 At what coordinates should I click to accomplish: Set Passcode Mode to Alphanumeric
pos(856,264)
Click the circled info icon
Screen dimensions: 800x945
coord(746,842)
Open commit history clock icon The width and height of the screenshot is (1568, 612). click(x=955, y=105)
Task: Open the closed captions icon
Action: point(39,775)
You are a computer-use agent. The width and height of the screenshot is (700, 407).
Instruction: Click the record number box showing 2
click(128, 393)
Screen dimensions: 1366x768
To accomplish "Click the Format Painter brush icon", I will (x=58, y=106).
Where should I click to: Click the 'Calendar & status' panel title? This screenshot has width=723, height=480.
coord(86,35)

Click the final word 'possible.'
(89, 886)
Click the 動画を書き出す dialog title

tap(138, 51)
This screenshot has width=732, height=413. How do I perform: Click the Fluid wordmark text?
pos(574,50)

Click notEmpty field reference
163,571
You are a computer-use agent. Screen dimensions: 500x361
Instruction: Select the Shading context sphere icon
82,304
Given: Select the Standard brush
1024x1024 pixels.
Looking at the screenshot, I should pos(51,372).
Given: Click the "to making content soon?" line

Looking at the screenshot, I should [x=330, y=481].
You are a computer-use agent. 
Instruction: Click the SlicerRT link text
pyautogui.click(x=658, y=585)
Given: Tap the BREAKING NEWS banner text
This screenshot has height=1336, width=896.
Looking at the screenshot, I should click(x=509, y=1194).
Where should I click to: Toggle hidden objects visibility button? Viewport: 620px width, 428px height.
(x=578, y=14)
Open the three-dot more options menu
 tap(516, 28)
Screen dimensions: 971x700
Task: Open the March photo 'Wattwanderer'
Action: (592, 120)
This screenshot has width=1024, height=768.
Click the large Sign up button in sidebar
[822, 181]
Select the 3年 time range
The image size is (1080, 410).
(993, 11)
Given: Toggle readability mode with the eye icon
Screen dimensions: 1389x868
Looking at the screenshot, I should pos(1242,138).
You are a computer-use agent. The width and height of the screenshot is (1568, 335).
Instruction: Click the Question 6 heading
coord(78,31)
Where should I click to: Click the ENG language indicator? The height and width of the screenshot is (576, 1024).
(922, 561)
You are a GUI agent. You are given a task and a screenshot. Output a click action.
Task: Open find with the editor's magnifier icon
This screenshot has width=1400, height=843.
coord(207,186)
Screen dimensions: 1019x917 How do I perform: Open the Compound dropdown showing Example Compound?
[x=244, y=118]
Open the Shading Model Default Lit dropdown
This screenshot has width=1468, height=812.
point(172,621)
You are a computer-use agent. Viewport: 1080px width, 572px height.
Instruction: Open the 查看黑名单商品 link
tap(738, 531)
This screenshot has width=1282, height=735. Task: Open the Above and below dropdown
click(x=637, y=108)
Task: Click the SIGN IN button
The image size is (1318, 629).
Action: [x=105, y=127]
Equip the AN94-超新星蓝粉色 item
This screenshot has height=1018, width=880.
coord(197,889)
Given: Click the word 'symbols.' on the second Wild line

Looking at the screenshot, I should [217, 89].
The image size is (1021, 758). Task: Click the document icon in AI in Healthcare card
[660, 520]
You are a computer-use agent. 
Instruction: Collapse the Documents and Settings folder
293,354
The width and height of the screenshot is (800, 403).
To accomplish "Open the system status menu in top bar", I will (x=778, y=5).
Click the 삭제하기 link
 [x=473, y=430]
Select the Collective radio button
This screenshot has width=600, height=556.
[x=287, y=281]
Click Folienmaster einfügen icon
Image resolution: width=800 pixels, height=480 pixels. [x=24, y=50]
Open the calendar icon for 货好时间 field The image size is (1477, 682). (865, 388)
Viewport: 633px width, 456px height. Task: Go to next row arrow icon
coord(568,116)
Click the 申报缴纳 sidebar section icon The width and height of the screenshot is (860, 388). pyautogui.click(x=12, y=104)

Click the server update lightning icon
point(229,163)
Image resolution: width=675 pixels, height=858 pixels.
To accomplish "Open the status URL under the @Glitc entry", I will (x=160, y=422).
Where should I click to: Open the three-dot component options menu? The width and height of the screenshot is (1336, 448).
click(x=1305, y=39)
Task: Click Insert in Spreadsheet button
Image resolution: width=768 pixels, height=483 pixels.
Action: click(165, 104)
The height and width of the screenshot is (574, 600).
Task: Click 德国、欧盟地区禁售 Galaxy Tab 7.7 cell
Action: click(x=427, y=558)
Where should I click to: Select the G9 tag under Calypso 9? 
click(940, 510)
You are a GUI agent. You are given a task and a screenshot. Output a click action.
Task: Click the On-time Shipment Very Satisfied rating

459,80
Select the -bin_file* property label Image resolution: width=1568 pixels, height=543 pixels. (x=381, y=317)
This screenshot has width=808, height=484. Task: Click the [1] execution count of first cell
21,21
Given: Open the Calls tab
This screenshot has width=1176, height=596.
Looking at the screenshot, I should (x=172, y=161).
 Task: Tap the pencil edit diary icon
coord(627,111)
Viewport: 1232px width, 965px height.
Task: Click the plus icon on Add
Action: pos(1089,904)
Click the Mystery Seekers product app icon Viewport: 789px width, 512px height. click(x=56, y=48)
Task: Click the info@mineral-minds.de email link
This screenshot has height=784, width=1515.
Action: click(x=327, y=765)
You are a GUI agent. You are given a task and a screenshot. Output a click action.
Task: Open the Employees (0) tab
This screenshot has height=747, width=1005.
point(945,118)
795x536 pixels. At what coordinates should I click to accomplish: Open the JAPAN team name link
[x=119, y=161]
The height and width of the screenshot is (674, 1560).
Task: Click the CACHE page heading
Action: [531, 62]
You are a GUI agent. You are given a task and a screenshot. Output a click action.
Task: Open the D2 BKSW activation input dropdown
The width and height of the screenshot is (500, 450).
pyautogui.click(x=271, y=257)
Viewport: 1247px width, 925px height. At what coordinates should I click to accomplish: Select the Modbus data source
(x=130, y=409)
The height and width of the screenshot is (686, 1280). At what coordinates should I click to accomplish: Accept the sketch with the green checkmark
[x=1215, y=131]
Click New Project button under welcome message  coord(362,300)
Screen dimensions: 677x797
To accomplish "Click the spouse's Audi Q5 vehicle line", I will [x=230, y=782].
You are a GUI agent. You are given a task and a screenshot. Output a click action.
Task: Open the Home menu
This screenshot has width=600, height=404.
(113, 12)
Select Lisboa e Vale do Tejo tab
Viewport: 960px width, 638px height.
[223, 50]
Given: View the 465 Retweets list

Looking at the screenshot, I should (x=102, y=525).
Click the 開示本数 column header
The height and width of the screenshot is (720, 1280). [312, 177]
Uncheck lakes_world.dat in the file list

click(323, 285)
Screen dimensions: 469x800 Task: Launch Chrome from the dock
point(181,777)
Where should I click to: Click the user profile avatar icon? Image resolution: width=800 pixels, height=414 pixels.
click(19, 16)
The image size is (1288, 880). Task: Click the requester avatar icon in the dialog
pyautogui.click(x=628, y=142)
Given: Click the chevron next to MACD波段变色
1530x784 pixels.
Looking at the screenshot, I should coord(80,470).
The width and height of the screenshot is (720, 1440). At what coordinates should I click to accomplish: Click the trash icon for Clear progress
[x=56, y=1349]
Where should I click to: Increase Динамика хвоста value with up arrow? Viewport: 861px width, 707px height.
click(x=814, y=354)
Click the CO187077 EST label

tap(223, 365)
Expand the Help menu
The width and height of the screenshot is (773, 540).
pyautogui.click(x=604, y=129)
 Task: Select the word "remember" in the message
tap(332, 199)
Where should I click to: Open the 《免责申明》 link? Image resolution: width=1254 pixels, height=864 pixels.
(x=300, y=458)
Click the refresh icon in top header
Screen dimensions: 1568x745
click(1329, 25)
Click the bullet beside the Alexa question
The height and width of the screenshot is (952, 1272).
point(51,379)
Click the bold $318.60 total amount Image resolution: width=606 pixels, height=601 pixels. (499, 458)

========================

*Work to be completed:*
Line by line, the data should be returned exactly as written.

*Response:*
 At what coordinates should I click to accomplish: Set Passcode Mode to Alphanumeric
pos(856,264)
Click the circled info icon
Screen dimensions: 800x945
coord(746,842)
Open commit history clock icon The width and height of the screenshot is (1568, 612). click(x=955, y=105)
Task: Open the closed captions icon
Action: point(39,775)
You are a computer-use agent. The width and height of the screenshot is (700, 407).
Instruction: Click the record number box showing 2
click(128, 393)
Screen dimensions: 1366x768
To accomplish "Click the Format Painter brush icon", I will (x=58, y=106).
Where should I click to: Click the 'Calendar & status' panel title? This screenshot has width=723, height=480.
coord(86,35)

Click the final word 'possible.'
(89, 886)
Click the 動画を書き出す dialog title

tap(138, 51)
This screenshot has width=732, height=413. How do I perform: Click the Fluid wordmark text?
pos(574,50)

Click notEmpty field reference
163,571
You are a computer-use agent. Screen dimensions: 500x361
Instruction: Select the Shading context sphere icon
82,304
Given: Select the Standard brush
1024x1024 pixels.
Looking at the screenshot, I should pos(51,372).
Given: Click the "to making content soon?" line

Looking at the screenshot, I should [x=330, y=481].
You are a computer-use agent. 
Instruction: Click the SlicerRT link text
pyautogui.click(x=658, y=585)
Given: Tap the BREAKING NEWS banner text
This screenshot has height=1336, width=896.
Looking at the screenshot, I should click(x=509, y=1194).
Where should I click to: Toggle hidden objects visibility button? Viewport: 620px width, 428px height.
(x=578, y=14)
Open the three-dot more options menu
 tap(516, 28)
Screen dimensions: 971x700
Task: Open the March photo 'Wattwanderer'
Action: (592, 120)
This screenshot has width=1024, height=768.
Click the large Sign up button in sidebar
[822, 181]
Select the 3年 time range
The image size is (1080, 410).
(993, 11)
Given: Toggle readability mode with the eye icon
Screen dimensions: 1389x868
Looking at the screenshot, I should pos(1242,138).
You are a computer-use agent. The width and height of the screenshot is (1568, 335).
Instruction: Click the Question 6 heading
coord(78,31)
Where should I click to: Click the ENG language indicator? The height and width of the screenshot is (576, 1024).
(922, 561)
You are a GUI agent. You are given a task and a screenshot. Output a click action.
Task: Open find with the editor's magnifier icon
This screenshot has width=1400, height=843.
coord(207,186)
Screen dimensions: 1019x917 How do I perform: Open the Compound dropdown showing Example Compound?
[x=244, y=118]
Open the Shading Model Default Lit dropdown
This screenshot has width=1468, height=812.
point(172,621)
You are a computer-use agent. Viewport: 1080px width, 572px height.
Instruction: Open the 查看黑名单商品 link
tap(738, 531)
This screenshot has width=1282, height=735. Task: Open the Above and below dropdown
click(x=637, y=108)
Task: Click the SIGN IN button
The image size is (1318, 629).
Action: [x=105, y=127]
Equip the AN94-超新星蓝粉色 item
This screenshot has height=1018, width=880.
coord(197,889)
Given: Click the word 'symbols.' on the second Wild line

Looking at the screenshot, I should [217, 89].
The image size is (1021, 758). Task: Click the document icon in AI in Healthcare card
[660, 520]
You are a computer-use agent. 
Instruction: Collapse the Documents and Settings folder
293,354
The width and height of the screenshot is (800, 403).
To accomplish "Open the system status menu in top bar", I will (x=778, y=5).
Click the 삭제하기 link
 [x=473, y=430]
Select the Collective radio button
This screenshot has width=600, height=556.
[x=287, y=281]
Click Folienmaster einfügen icon
Image resolution: width=800 pixels, height=480 pixels. [x=24, y=50]
Open the calendar icon for 货好时间 field The image size is (1477, 682). (865, 388)
Viewport: 633px width, 456px height. Task: Go to next row arrow icon
coord(568,116)
Click the 申报缴纳 sidebar section icon The width and height of the screenshot is (860, 388). pyautogui.click(x=12, y=104)

Click the server update lightning icon
point(229,163)
Image resolution: width=675 pixels, height=858 pixels.
To accomplish "Open the status URL under the @Glitc entry", I will (x=160, y=422).
Where should I click to: Open the three-dot component options menu? The width and height of the screenshot is (1336, 448).
click(x=1305, y=39)
Task: Click Insert in Spreadsheet button
Image resolution: width=768 pixels, height=483 pixels.
Action: click(165, 104)
The height and width of the screenshot is (574, 600).
Task: Click 德国、欧盟地区禁售 Galaxy Tab 7.7 cell
Action: click(x=427, y=558)
Where should I click to: Select the G9 tag under Calypso 9? 
click(940, 510)
You are a GUI agent. You are given a task and a screenshot. Output a click action.
Task: Click the On-time Shipment Very Satisfied rating

459,80
Select the -bin_file* property label Image resolution: width=1568 pixels, height=543 pixels. (x=381, y=317)
This screenshot has width=808, height=484. Task: Click the [1] execution count of first cell
21,21
Given: Open the Calls tab
This screenshot has width=1176, height=596.
Looking at the screenshot, I should (x=172, y=161).
 Task: Tap the pencil edit diary icon
coord(627,111)
Viewport: 1232px width, 965px height.
Task: Click the plus icon on Add
Action: pos(1089,904)
Click the Mystery Seekers product app icon Viewport: 789px width, 512px height. click(x=56, y=48)
Task: Click the info@mineral-minds.de email link
This screenshot has height=784, width=1515.
Action: click(x=327, y=765)
You are a GUI agent. You are given a task and a screenshot. Output a click action.
Task: Open the Employees (0) tab
This screenshot has height=747, width=1005.
point(945,118)
795x536 pixels. At what coordinates should I click to accomplish: Open the JAPAN team name link
[x=119, y=161]
The height and width of the screenshot is (674, 1560).
Task: Click the CACHE page heading
Action: [531, 62]
You are a GUI agent. You are given a task and a screenshot. Output a click action.
Task: Open the D2 BKSW activation input dropdown
The width and height of the screenshot is (500, 450).
pyautogui.click(x=271, y=257)
Viewport: 1247px width, 925px height. At what coordinates should I click to accomplish: Select the Modbus data source
(x=130, y=409)
The height and width of the screenshot is (686, 1280). At what coordinates should I click to accomplish: Accept the sketch with the green checkmark
[x=1215, y=131]
Click New Project button under welcome message  coord(362,300)
Screen dimensions: 677x797
To accomplish "Click the spouse's Audi Q5 vehicle line", I will [x=230, y=782].
You are a GUI agent. You are given a task and a screenshot. Output a click action.
Task: Open the Home menu
This screenshot has width=600, height=404.
(113, 12)
Select Lisboa e Vale do Tejo tab
Viewport: 960px width, 638px height.
[223, 50]
Given: View the 465 Retweets list

Looking at the screenshot, I should (x=102, y=525).
Click the 開示本数 column header
The height and width of the screenshot is (720, 1280). [312, 177]
Uncheck lakes_world.dat in the file list

click(323, 285)
Screen dimensions: 469x800 Task: Launch Chrome from the dock
point(181,777)
Where should I click to: Click the user profile avatar icon? Image resolution: width=800 pixels, height=414 pixels.
click(19, 16)
The image size is (1288, 880). Task: Click the requester avatar icon in the dialog
pyautogui.click(x=628, y=142)
Given: Click the chevron next to MACD波段变色
1530x784 pixels.
Looking at the screenshot, I should coord(80,470).
The width and height of the screenshot is (720, 1440). At what coordinates should I click to accomplish: Click the trash icon for Clear progress
[x=56, y=1349]
Where should I click to: Increase Динамика хвоста value with up arrow? Viewport: 861px width, 707px height.
click(x=814, y=354)
Click the CO187077 EST label

tap(223, 365)
Expand the Help menu
The width and height of the screenshot is (773, 540).
pyautogui.click(x=604, y=129)
 Task: Select the word "remember" in the message
tap(332, 199)
Where should I click to: Open the 《免责申明》 link? Image resolution: width=1254 pixels, height=864 pixels.
(x=300, y=458)
Click the refresh icon in top header
Screen dimensions: 1568x745
click(1329, 25)
Click the bullet beside the Alexa question
The height and width of the screenshot is (952, 1272).
point(51,379)
Click the bold $318.60 total amount Image resolution: width=606 pixels, height=601 pixels. (499, 458)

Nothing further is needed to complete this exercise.